The characteristics of the state over this period have had a substantial and continuing impact on the prospects for poverty reduction goals. In respect of economic performance, during the earlier period of President Kaunda’s rule, Zambia showed many of the characteristics of a ‘staple trap’ economy in which substantial natural resources (notably minerals) are associated, for both political and economic reasons, with poor economic growth, stagnating or declining incomes, and lack of economic diversification. A second set of effects has been on empowerment. Here the picture is complex. The advent of multi-party democracy has created the possibility of more accountable institutions, and to some extent this is happening in reality. Yet growing factionalism has created a set of incentives facing the elite that have led to the dominance of short-term perspectives, and to decisions in the interests of small groups. In such a ‘negotiable’ system, important parts of the population, notably rural people and the urban unemployed or underemployed, remain marginalised.
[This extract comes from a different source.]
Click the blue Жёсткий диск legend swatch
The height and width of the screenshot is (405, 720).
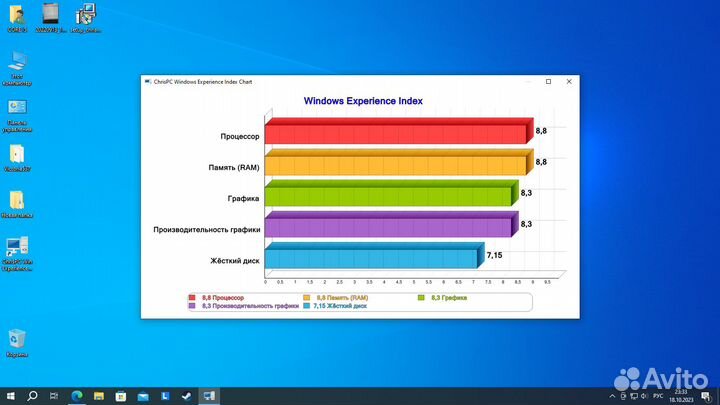click(306, 306)
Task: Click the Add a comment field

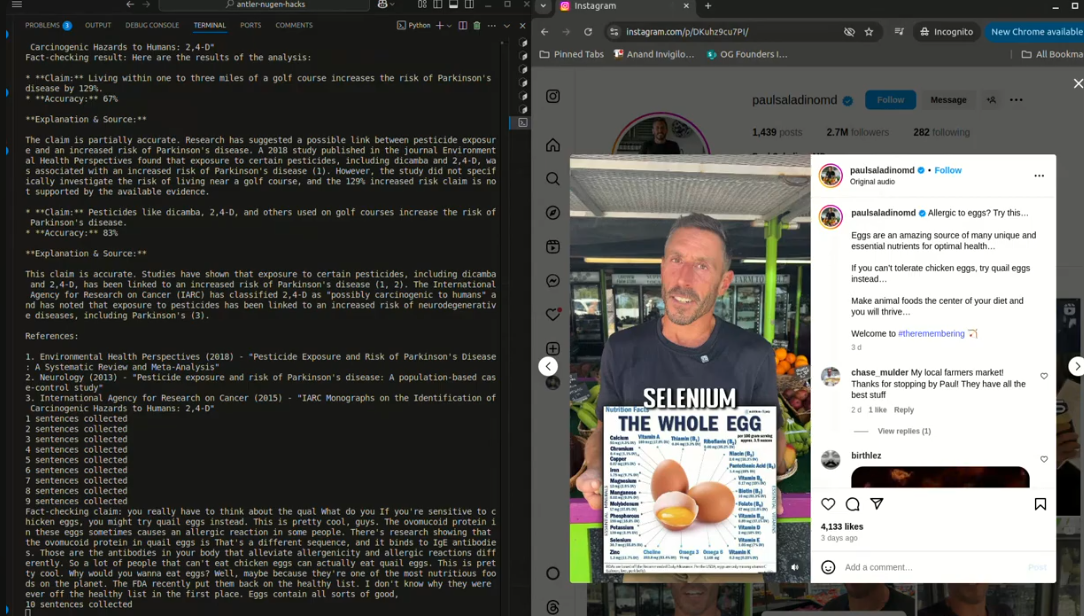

One of the paradoxes which afflicts Zambia’s prospects for economic reform and recovery is that the state is patrimonial, yet key reforms including liberalisation and privatisation threaten the patrimonial power of the state. The reforms that have made least progress are those that most threaten the ability of the elite to maintain patron:client relationships. For instance, the privatisation of the mines during the second Chiluba term was severely delayed; and over recent years, the slow progress of civil service reform has been another example.

The existence of patrimonial politics creates real dilemmas for those who would bring about change. On the positive side, Zambia’s success in maintaining relative peace and stability over 40 years is in part due to patron:client relationships having provided some of the glue that has held the society together. The negative aspects, which can all be linked to the nature of the state, are very clear, however: economic performance has been dismal, theft of public resources is widespread and has so far gone largely unpunished; aid dependency has persisted; and some parts of the reform agenda are being weakly addressed.

It is not clear (a) whether alternative paradigms (for instance one based on a separation of powers, a professional bureaucracy, a clearly-defined public sphere, a greater use of market forces, and a more limited role for the state) can be sustained in Zambia and can maintain political and social cohesion, and (b) that a transition from the present paradigm can be made in an orderly way.

Looking to the future, an extremely difficult dilemma therefore faces the international community. If donors act (for instance through drastically reducing aid) in such a way that the bonds between state and citizen are further weakened (and inter alia the patrimonial state is dismantled with no alternative being put in place), will the state disintegrate as has occurred elsewhere?